Is it wishful thinking that my pup will reach standard if she is 19" at 10 months? She was only 6lbs when I got her at 7 weeks, is now around 50lbs.. she has certainly grown a lot but shes still sooo small. Nice for me to handle in schutzhund since I am small myself, but Id love her to grow just a tad.


----------



## DanielleOttoMom

LaRen616 said:


> Dont they look funny next to each other?
> 
> Do you ever get comments about their size difference?

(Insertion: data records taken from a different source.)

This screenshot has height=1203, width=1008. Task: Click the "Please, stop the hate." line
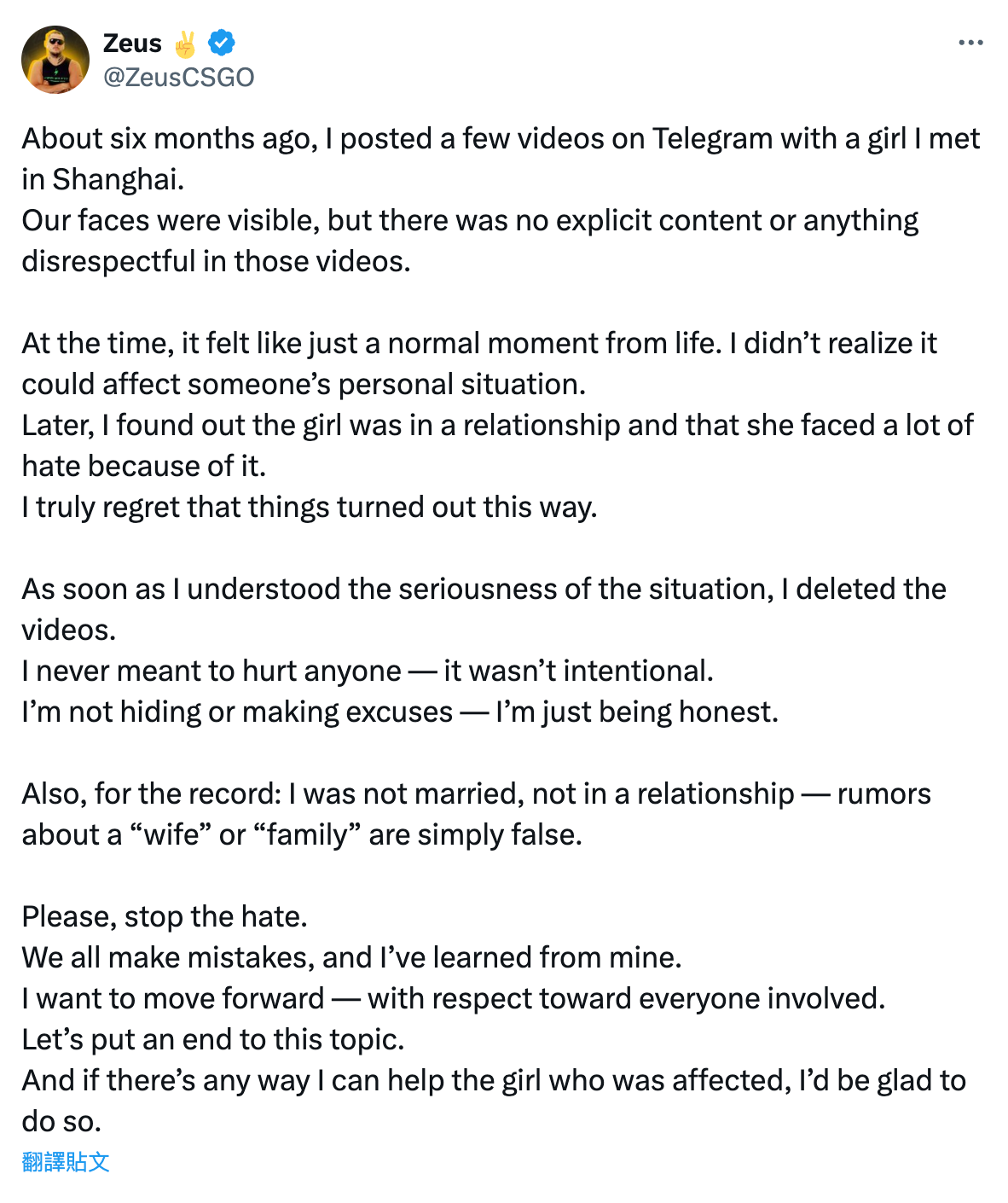click(x=165, y=917)
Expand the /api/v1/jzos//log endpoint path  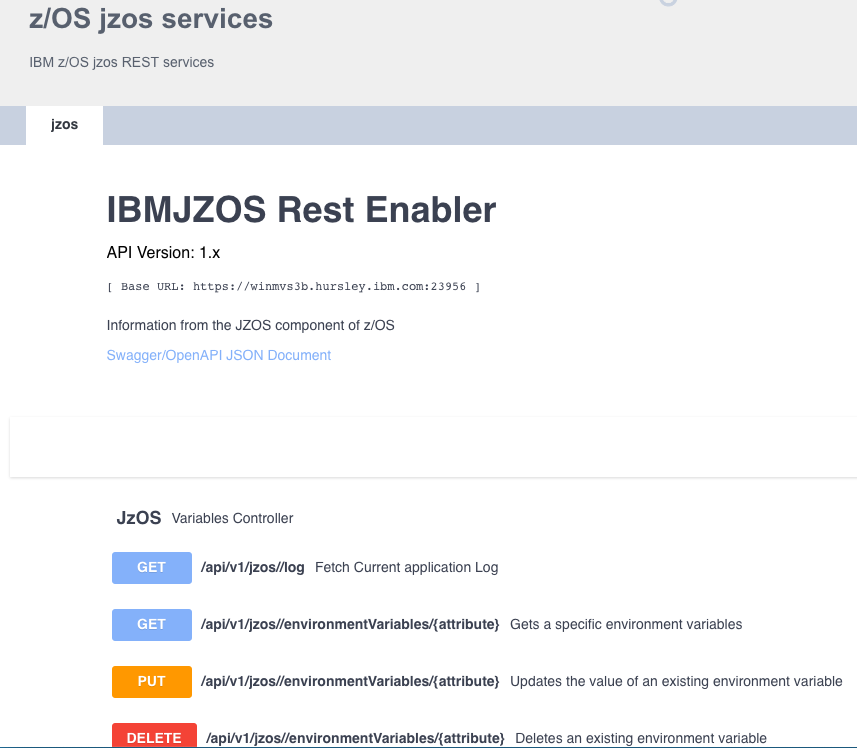253,568
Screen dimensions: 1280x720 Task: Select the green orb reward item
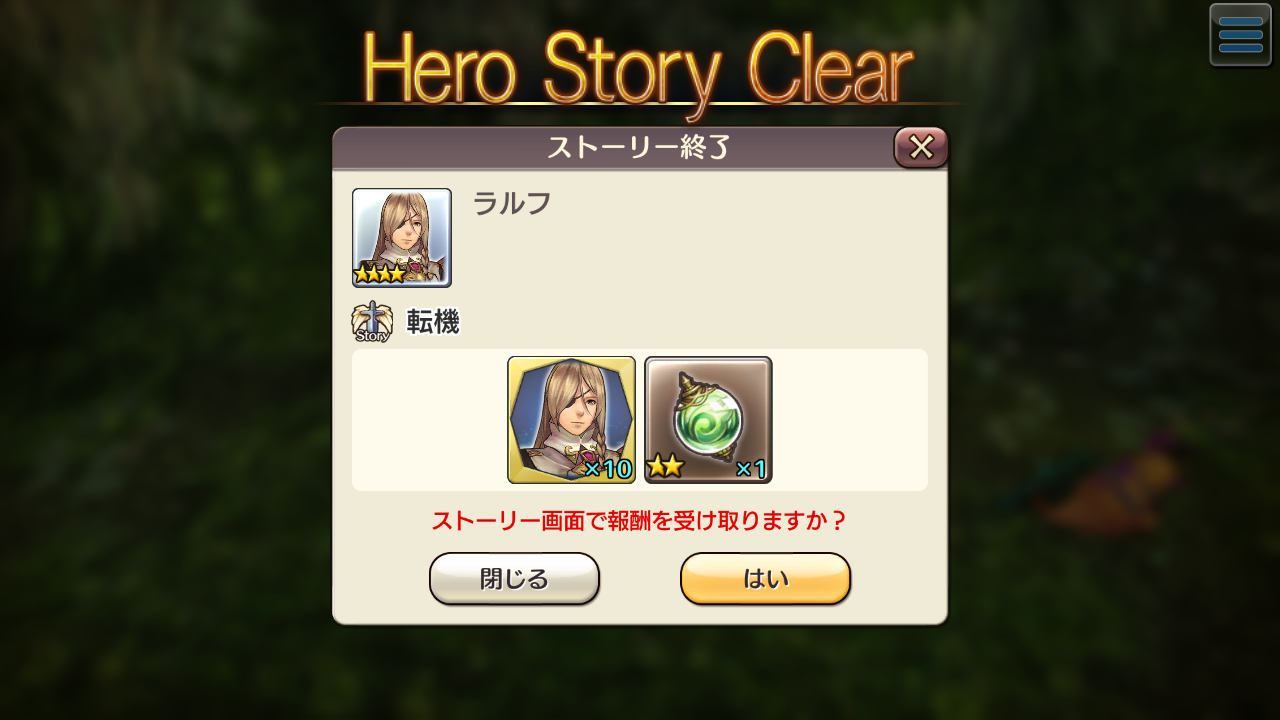click(708, 420)
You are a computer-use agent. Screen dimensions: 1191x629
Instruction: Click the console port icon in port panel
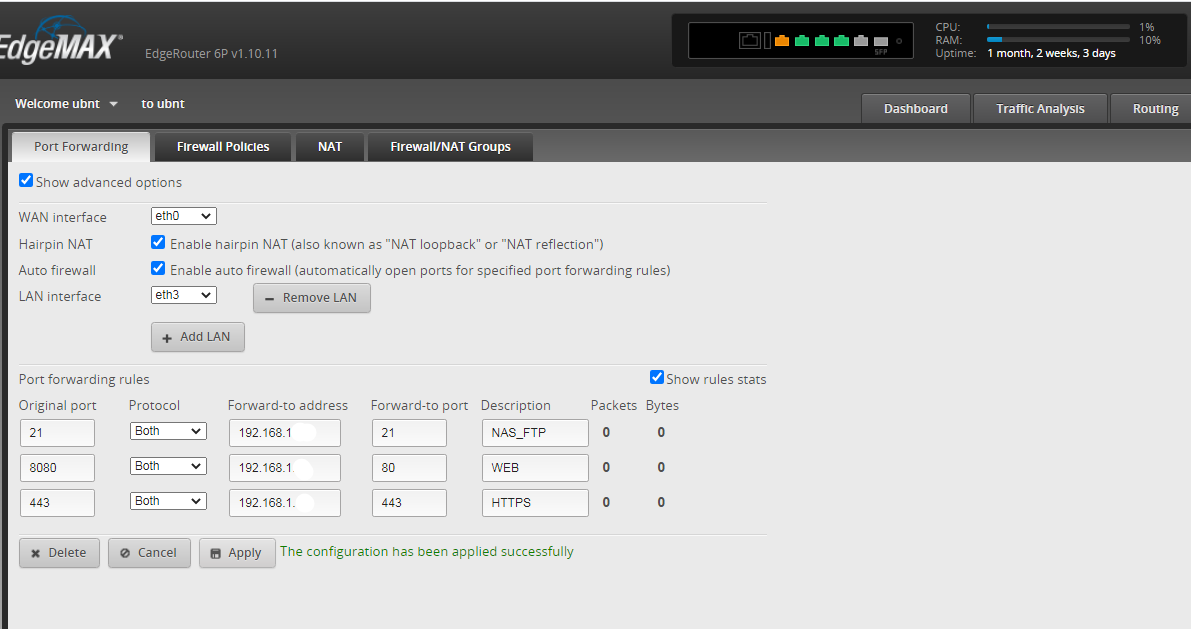tap(750, 41)
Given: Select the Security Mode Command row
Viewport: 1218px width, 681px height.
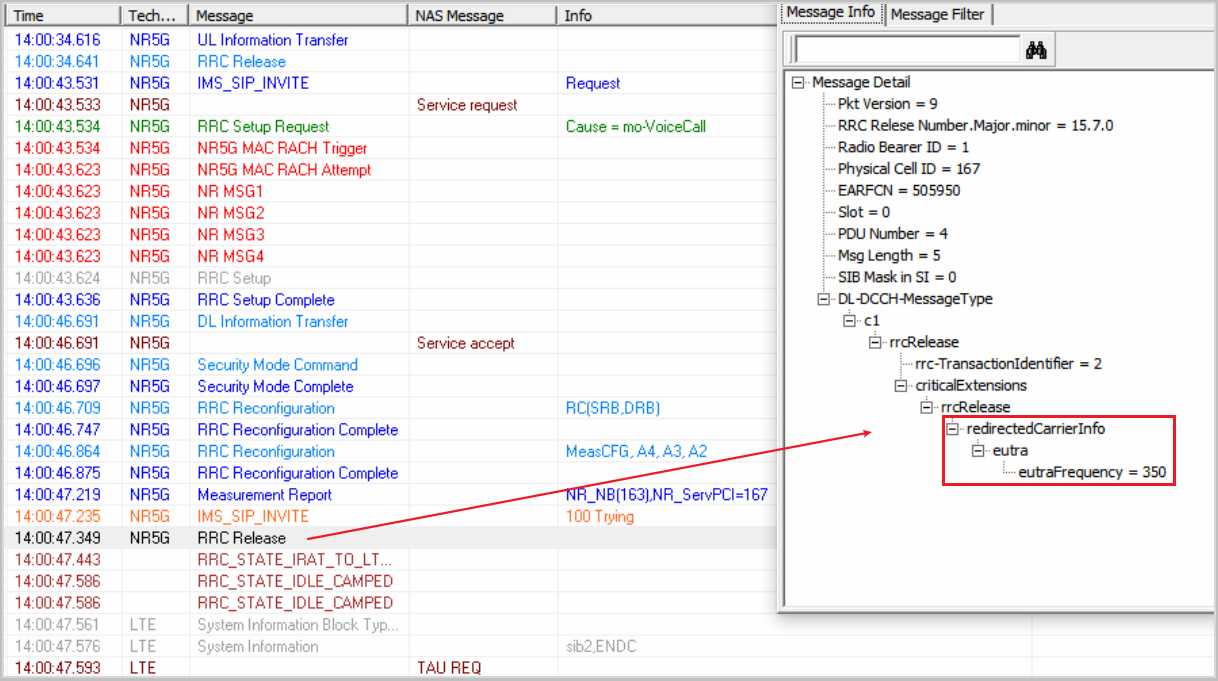Looking at the screenshot, I should (x=277, y=365).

To me I look at as the difference between male and female. I don't think they look funny next to each other.


----------



## Stella's Mom

LaRen616 said:


> What a handsome boy! :wub:


Wow...he is absolutely gorgeous :wub::wub::wub:!!!! Very very nice looking GSD indeed.


----------



## LukasGSD

Measured Jaxon last night, he is a lanky 27'' tall.  Still has some filling out to do but I don't think he'll get much taller than that. As he is about to turn 1 year old in Feb. And he is already an obvious inch taller than the rest of the adult dogs in the house.








Not the greatest pic, but it does show how he is in comparison next to Haley. xD

I feel like Lukas didn't truely fill out and look like an adult until he was 3. But he stopped growing in height around 1 year as well.


----------



## GSDAlphaMom

My Sigourney may be a good comparison for you. She is my smallest (currently 17 months). She was 52 lbs at 7 months. I don't ever measure height so can't give you that. She was last weighed probaby 6 wks ago and she was 64lbs and is the weight I will keep her at. She's fit and looks good.

I love her size, my other two grils are monsters at 82-85 lbs. To compare Gilda at 7 months was 66lbs. She will be 3yr in march and she's 85lbs. I don't let my dogs get fat, she's just a big girl.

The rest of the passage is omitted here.